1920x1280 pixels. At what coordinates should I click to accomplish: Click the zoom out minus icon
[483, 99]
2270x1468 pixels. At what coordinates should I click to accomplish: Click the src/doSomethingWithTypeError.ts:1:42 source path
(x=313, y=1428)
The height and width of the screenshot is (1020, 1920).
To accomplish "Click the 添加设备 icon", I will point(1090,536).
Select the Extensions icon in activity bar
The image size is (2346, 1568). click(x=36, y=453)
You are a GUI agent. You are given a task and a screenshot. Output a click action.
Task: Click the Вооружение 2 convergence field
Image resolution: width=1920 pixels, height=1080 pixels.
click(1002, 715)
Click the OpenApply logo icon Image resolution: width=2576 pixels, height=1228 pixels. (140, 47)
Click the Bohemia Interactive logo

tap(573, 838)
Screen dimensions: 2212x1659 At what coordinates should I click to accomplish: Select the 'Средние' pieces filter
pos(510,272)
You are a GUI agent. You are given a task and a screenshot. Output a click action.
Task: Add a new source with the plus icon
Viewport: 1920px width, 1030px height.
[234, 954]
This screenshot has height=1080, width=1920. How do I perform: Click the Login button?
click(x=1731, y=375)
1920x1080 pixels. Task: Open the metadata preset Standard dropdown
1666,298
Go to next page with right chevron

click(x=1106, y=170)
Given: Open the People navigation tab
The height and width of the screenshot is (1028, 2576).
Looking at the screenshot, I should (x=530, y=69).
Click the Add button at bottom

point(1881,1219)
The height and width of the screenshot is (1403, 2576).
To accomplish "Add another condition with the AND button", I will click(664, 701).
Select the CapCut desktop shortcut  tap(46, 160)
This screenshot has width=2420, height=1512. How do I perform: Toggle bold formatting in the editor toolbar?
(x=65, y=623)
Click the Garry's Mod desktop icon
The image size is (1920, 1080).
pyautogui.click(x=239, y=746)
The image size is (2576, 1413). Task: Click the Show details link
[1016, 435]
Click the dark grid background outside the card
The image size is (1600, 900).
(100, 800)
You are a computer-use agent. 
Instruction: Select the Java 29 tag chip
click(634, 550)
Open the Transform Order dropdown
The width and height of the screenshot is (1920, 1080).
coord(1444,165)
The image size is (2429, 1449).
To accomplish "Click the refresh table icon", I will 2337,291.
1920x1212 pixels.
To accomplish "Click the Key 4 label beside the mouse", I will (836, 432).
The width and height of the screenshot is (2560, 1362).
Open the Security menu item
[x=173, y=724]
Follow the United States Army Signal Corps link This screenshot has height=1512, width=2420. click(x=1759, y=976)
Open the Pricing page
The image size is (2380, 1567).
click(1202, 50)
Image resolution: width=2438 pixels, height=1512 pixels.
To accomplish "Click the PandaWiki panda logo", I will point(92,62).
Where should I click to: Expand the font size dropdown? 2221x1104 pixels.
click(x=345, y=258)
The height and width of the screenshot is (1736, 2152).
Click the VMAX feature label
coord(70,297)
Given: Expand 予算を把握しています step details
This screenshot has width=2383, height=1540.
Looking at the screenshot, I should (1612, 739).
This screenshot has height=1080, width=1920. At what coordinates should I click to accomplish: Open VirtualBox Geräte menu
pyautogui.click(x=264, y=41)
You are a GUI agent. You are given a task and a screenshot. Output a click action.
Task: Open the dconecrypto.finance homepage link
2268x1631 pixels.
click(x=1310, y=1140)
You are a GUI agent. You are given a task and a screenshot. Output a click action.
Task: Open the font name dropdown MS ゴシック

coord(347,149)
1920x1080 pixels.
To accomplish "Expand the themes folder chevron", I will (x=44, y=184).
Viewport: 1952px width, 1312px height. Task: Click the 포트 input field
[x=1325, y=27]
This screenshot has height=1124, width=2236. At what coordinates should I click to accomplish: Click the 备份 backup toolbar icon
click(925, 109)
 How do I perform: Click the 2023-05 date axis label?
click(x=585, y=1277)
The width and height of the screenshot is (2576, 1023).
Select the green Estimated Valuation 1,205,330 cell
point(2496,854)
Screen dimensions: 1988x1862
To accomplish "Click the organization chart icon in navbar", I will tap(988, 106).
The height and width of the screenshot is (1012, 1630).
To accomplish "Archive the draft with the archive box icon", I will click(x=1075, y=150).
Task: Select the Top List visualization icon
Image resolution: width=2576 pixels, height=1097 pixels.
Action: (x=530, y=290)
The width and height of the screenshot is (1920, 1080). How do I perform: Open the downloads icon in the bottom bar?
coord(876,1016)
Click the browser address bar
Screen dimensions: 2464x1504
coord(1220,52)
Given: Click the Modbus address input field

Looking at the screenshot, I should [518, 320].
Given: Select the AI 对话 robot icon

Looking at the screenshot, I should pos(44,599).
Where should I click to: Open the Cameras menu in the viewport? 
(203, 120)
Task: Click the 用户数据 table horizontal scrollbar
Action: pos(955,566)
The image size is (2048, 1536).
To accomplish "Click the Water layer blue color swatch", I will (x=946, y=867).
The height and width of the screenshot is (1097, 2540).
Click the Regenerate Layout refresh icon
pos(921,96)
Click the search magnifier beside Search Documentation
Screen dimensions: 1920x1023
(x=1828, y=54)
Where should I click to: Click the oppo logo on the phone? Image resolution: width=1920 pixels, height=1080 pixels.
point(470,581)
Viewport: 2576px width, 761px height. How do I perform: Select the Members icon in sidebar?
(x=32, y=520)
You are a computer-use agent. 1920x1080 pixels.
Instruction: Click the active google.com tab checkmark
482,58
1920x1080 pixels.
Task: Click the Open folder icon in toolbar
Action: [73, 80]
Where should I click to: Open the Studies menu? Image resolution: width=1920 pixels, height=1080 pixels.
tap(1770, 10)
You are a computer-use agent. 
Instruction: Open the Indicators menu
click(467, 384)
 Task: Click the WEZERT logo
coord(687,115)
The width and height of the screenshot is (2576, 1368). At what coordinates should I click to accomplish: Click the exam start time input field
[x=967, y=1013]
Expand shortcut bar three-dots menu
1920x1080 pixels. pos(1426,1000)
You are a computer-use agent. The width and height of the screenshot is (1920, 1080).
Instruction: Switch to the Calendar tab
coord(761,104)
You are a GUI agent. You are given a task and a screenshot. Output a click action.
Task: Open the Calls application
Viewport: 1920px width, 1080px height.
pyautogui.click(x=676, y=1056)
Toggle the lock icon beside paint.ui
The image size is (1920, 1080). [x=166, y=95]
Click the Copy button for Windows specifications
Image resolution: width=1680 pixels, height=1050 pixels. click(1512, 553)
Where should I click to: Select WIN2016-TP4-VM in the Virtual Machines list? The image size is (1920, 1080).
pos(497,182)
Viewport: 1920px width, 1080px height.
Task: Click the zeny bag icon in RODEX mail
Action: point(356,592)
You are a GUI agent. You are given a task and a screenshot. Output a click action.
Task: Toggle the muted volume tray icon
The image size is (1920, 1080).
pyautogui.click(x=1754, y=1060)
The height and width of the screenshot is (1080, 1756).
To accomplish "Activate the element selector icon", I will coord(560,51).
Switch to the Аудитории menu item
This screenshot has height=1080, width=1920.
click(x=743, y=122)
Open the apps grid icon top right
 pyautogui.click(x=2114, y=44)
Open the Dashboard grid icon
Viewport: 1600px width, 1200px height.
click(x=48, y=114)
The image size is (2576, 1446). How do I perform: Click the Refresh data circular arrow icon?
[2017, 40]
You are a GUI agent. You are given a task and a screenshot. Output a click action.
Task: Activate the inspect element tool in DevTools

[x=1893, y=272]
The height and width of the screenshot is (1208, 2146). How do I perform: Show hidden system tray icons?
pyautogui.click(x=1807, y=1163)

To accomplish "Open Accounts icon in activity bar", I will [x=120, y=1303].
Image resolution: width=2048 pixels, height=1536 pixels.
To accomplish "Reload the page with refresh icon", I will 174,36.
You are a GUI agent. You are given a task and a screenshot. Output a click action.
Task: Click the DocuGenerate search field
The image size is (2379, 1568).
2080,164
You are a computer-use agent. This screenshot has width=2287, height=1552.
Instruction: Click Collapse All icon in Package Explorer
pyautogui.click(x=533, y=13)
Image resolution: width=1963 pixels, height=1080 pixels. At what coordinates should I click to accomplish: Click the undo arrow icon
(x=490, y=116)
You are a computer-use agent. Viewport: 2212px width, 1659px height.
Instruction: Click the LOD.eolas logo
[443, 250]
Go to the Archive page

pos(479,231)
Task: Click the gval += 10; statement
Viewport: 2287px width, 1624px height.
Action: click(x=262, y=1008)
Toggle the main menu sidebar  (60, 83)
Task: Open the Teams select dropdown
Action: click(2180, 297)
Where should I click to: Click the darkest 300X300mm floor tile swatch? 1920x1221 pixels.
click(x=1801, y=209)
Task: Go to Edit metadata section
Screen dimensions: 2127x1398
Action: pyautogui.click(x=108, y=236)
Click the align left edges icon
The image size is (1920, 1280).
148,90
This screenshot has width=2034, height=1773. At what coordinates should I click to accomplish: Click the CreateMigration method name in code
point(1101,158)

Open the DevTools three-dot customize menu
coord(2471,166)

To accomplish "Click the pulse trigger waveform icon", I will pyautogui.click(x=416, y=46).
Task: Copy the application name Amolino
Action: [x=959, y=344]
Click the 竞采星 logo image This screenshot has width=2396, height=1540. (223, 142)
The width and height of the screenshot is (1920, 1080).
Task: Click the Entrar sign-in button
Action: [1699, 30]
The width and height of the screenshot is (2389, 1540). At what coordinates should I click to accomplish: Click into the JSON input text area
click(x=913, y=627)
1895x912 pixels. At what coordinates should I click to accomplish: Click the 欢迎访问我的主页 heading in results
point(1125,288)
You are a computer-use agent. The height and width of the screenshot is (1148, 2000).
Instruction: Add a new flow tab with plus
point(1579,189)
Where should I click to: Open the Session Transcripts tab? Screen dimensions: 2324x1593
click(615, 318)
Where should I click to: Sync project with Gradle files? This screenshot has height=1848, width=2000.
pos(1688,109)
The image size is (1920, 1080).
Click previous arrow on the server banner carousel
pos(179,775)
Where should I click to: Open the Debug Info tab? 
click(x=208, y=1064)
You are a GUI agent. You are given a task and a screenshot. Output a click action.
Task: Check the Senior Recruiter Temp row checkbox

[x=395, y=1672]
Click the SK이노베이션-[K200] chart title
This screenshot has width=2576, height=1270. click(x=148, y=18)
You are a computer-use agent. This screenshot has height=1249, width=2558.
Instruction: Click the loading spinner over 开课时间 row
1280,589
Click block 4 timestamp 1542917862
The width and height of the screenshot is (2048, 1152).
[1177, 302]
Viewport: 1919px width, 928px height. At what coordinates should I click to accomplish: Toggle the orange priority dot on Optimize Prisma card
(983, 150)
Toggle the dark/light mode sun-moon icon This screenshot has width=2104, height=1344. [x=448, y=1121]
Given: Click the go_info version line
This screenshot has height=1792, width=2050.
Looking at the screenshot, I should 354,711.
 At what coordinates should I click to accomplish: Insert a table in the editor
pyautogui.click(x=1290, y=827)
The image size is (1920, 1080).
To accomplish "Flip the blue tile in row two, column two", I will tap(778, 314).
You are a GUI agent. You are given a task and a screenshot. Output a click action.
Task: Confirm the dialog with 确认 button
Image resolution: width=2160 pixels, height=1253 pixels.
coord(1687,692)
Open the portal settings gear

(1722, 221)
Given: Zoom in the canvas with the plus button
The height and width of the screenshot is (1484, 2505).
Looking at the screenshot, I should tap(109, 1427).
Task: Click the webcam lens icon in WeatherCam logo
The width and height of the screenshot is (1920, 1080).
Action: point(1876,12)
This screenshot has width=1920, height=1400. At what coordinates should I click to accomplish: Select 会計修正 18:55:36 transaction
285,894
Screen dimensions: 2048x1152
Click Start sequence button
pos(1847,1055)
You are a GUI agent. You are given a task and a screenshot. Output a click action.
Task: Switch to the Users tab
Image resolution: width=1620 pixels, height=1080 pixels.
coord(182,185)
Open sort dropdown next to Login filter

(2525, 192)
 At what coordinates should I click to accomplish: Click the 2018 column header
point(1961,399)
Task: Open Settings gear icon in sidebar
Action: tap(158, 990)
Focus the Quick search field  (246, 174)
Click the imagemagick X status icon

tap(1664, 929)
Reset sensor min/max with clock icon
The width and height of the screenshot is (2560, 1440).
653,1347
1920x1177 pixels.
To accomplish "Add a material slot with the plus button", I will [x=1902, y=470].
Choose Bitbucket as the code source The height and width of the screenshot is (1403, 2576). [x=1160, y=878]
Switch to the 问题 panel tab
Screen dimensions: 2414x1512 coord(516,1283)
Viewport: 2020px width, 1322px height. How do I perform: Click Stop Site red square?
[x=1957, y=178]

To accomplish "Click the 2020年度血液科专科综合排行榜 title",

### What you have to do
From the records, copy every line that has the string "desktop" in it.

### Your response
Select the CapCut desktop shortcut  tap(46, 160)
Click the Garry's Mod desktop icon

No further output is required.